The Jones Act, which requires ships sent between U.S. ports to be built, owned and crewed by U.S. citizens and permanent residents, was signed into law in 1920 with the goal of bolstering America's fleet in case of war. Critics say that national security purpose no longer rings true now that the law is having an adverse effect on U.S. energy consumers and producers.
"It's an absurd system in which American consumers can't benefit from that U.S. energy boom," said James Coleman, a professor at Southern Methodist University's Dedman School of Law who specializes in oil and gas. Coleman spoke Feb. 23 at a panel discussion on the Jones Act hosted by the Heritage Foundation, a conservative think tank based in Washington, D.C.
There are no U.S.-flagged LNG tankers, which are multimillion dollar vessels capable of keeping super-cooled natural gas in its liquid form. And because the U.S. imports less LNG after a big increase in the nation's shale gas production in the last decade, LNG companies are not likely to invest in Jones Act-compliant vessels for the infrequent times when parts of the U.S. have to turn to LNG to supplement pipeline gas, according to Coleman.
The U.S. is predicted to become a net energy exporter in 2022, according to the U.S. Energy Information Administration, spurred by domestic production and a wave of LNG export capacity entering service over the next few years. But while American shale gas makes its way to markets in Europe, Africa and Asia, the U.S. East Coast and Puerto Rico still rely on LNG imports from overseas.
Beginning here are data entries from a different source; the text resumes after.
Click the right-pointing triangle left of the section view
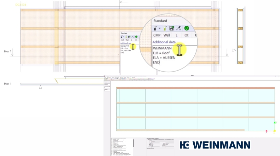This screenshot has height=156, width=280. pyautogui.click(x=234, y=50)
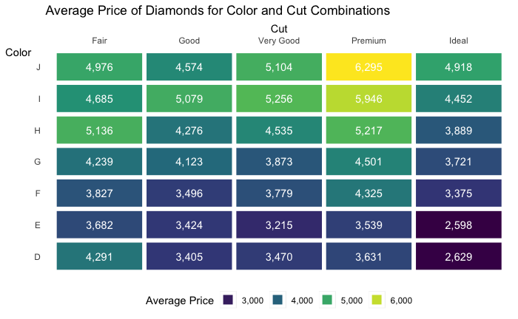Select row label J on color axis
The height and width of the screenshot is (319, 518).
click(x=38, y=67)
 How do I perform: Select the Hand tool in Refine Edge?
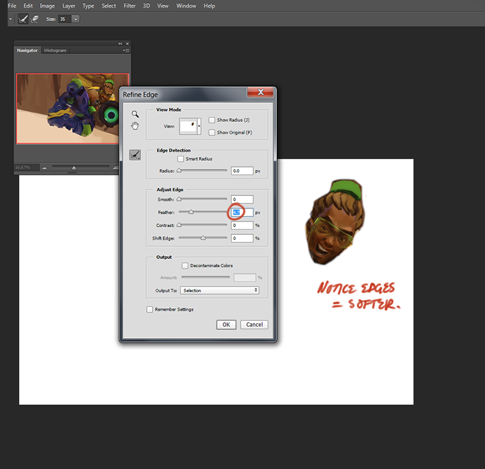point(135,126)
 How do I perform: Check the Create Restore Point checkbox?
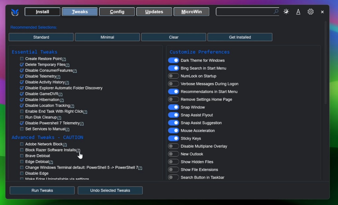pyautogui.click(x=22, y=59)
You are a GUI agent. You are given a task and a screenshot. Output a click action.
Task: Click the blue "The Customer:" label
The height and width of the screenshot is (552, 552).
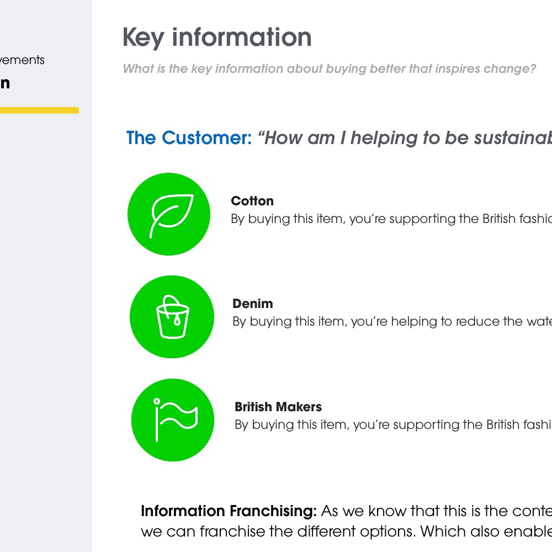(x=189, y=138)
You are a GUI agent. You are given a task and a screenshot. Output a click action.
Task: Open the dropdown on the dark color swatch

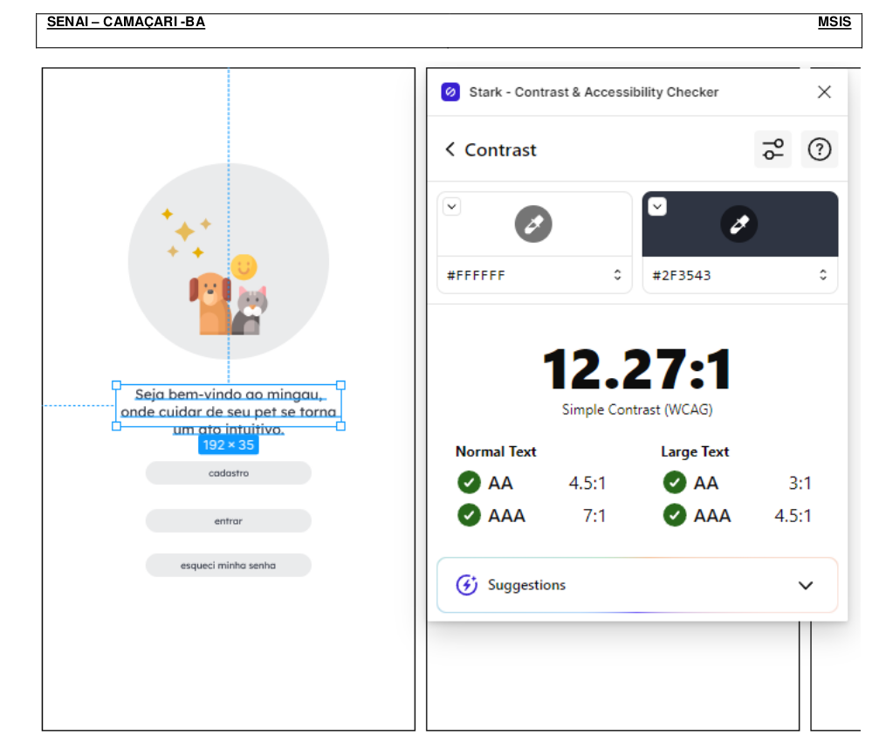tap(657, 207)
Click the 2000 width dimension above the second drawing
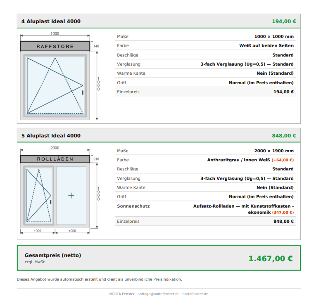This screenshot has width=321, height=300. (x=55, y=148)
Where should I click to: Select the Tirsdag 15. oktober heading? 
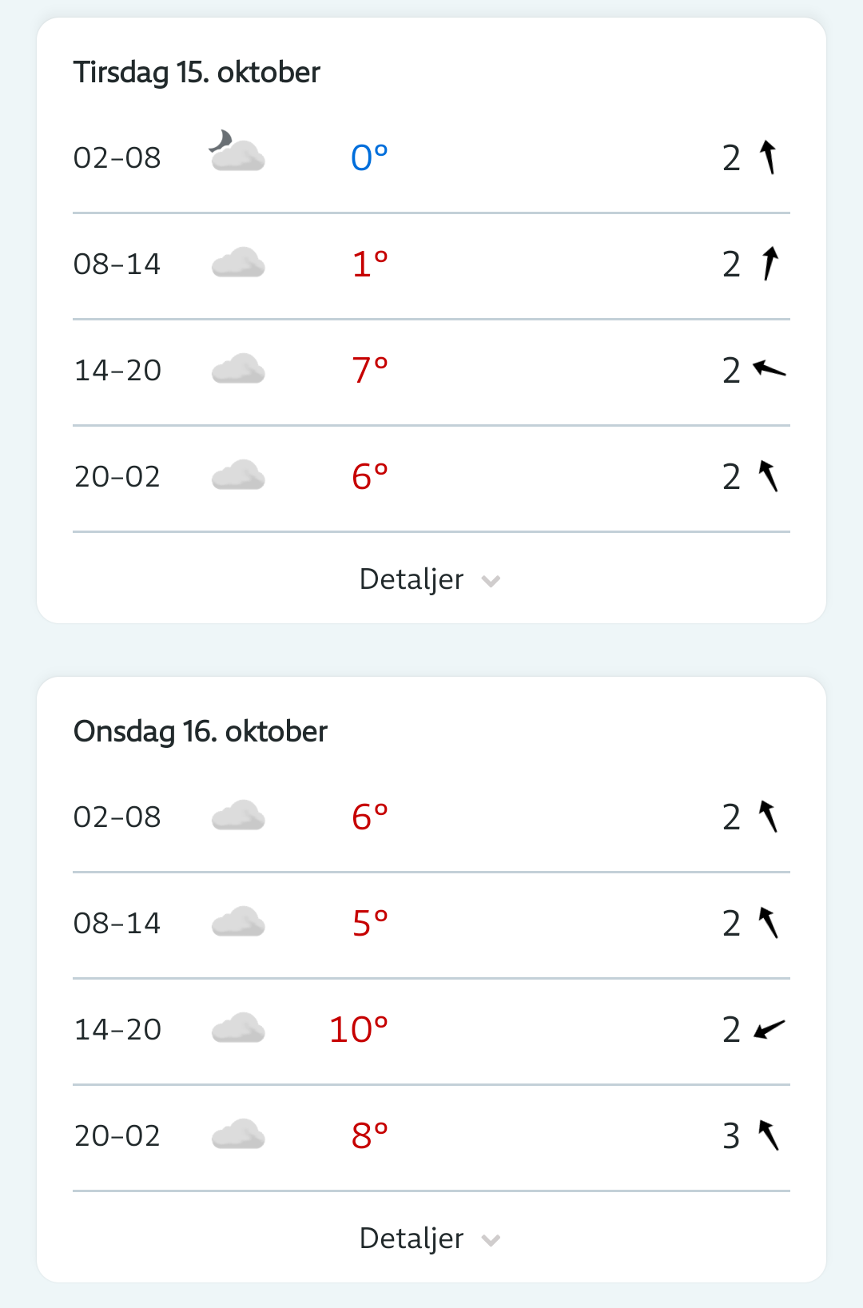click(197, 73)
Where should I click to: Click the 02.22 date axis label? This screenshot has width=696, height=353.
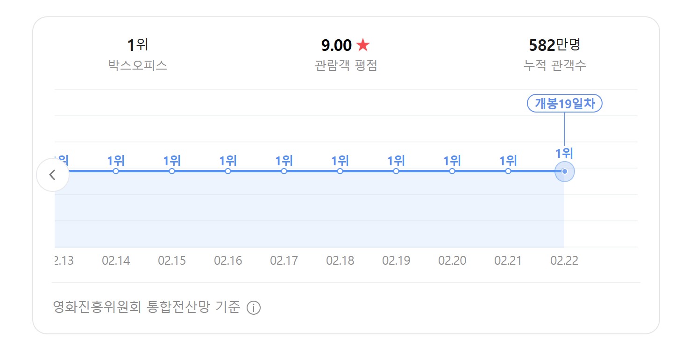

President Donald Trump has repeatedly touted U.S. LNG exports as a way to achieve "energy dominance" while cutting the U.S. trade deficit, but he has not taken a position on the Jones Act. Coleman said the fact that the president has not yet come out in support of the law could open the door for those who want to change or repeal the act. The Jones Act could also fall under Trump's "America first" motto, he added.
"I don't think anybody really knows what the administration wants to do ultimately with the Jones Act," Coleman said. "It's one of those areas where there might be, at a rhetorical level, some tension between an 'America first' approach and an 'energy dominance' approach."
Former President Barack Obama and Trump's opponent in the presidential race, Hillary Clinton, have come out in support of the Jones Act. Those who favor keeping the law in place say encouraging the use of U.S.-built and U.S.-operated ships creates jobs while strengthening America's naval fleet. Federal Energy Regulatory Commission members Robert Powelson, a Republican, and Cheryl LaFleur, a Democrat, have recently emphasized the need to amend the law so U.S. LNG can make it to New England, where gas pipeline capacity is limited.
Rob Quartel, a former member of the U.S. Federal Maritime Commission, said one reason the law still stands is because its supporters, many of whom are in the domestic shipbuilding business, have poured money into campaigns to keep on their side politicians who would otherwise be agnostic on the Jones Act.
"It's money, and I do think it's ignorance," he said. "And this national security [argument] resonates, even if it's completely false."
The oil and gas industry has not seriously opposed the law. Quartel said he thinks that is because the big energy exporters have more burdensome policy issues to worry about than one that ultimately has little impact on their overall business.
"It's a smaller pot, and the benefits go to a smaller [number] of people," he said. "[But] it's a 100-year old law. It's a great time to jump in and do something serious."